(Stored dataset items)

◇ ◇ ◇

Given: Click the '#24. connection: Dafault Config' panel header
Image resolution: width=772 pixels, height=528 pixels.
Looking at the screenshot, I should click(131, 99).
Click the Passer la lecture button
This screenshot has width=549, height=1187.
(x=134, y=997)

◇ ◇ ◇

▶ [PROBLEM DESCRIPTION]:
Please write out all the data above, exactly as it reads.

▶ [THE COMPLETED TASK]:
Given: Click the '#24. connection: Dafault Config' panel header
Image resolution: width=772 pixels, height=528 pixels.
Looking at the screenshot, I should click(131, 99).
Click the Passer la lecture button
This screenshot has width=549, height=1187.
(x=134, y=997)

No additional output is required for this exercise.